## [WRITTEN INSTRUCTION]
Copy the items word for word, starting at the line containing "This screenshot has width=1000, height=475." and continuing through the end of the items. Omit the pictures from your copy.

Word and element location data:
···

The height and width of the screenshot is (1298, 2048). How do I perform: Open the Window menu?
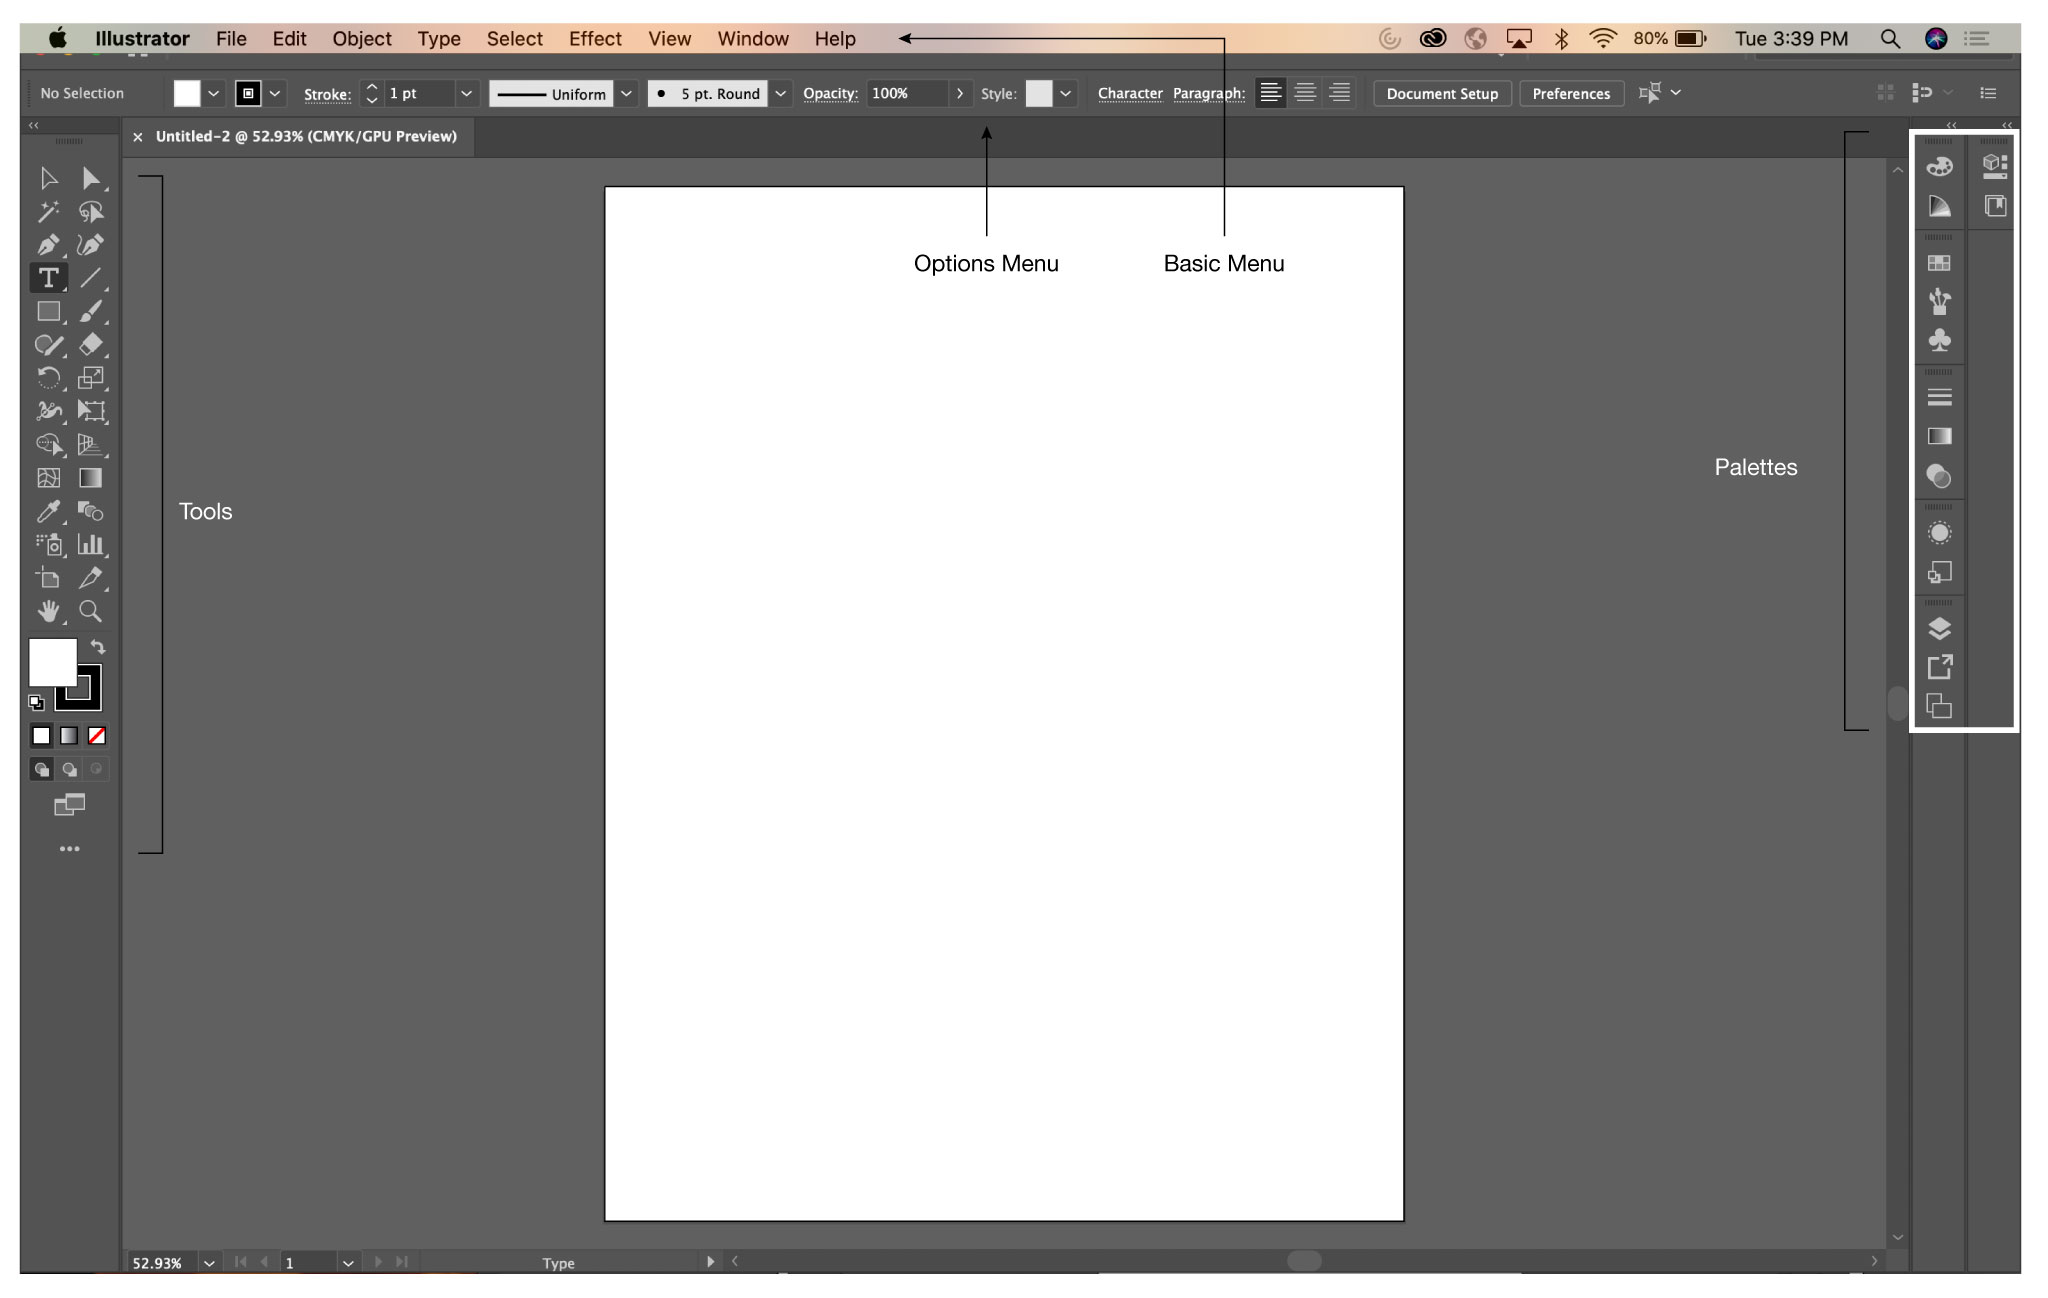tap(752, 38)

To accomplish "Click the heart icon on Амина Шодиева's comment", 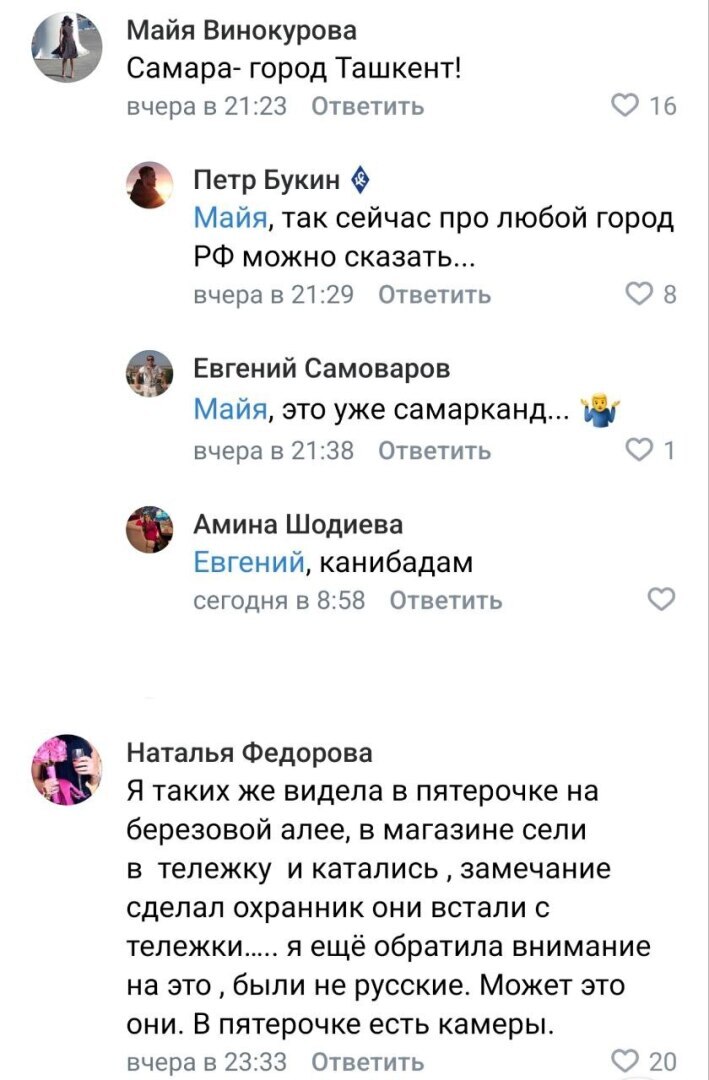I will pos(661,596).
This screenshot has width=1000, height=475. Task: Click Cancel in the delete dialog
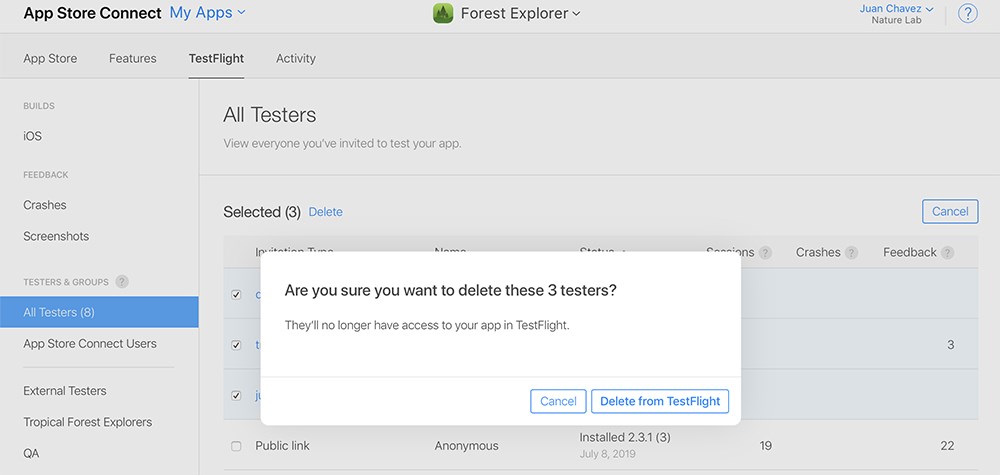[x=558, y=401]
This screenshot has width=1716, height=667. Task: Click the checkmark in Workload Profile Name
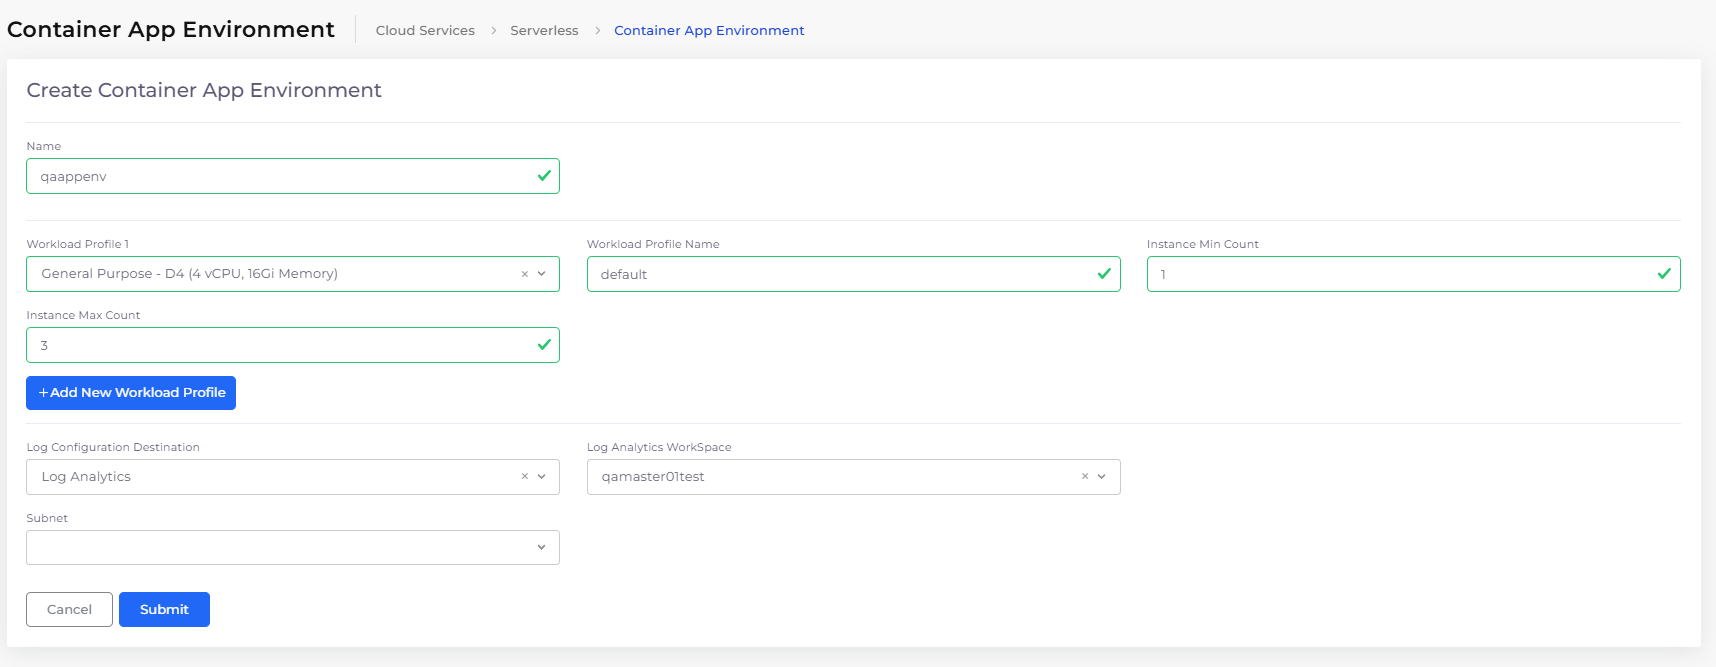coord(1104,274)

···

## [TASK RESULT]
This screenshot has width=1000, height=475. Task: Click Cancel in the delete dialog
[x=558, y=401]
This screenshot has width=1716, height=667. Task: Click the checkmark in Workload Profile Name
coord(1104,274)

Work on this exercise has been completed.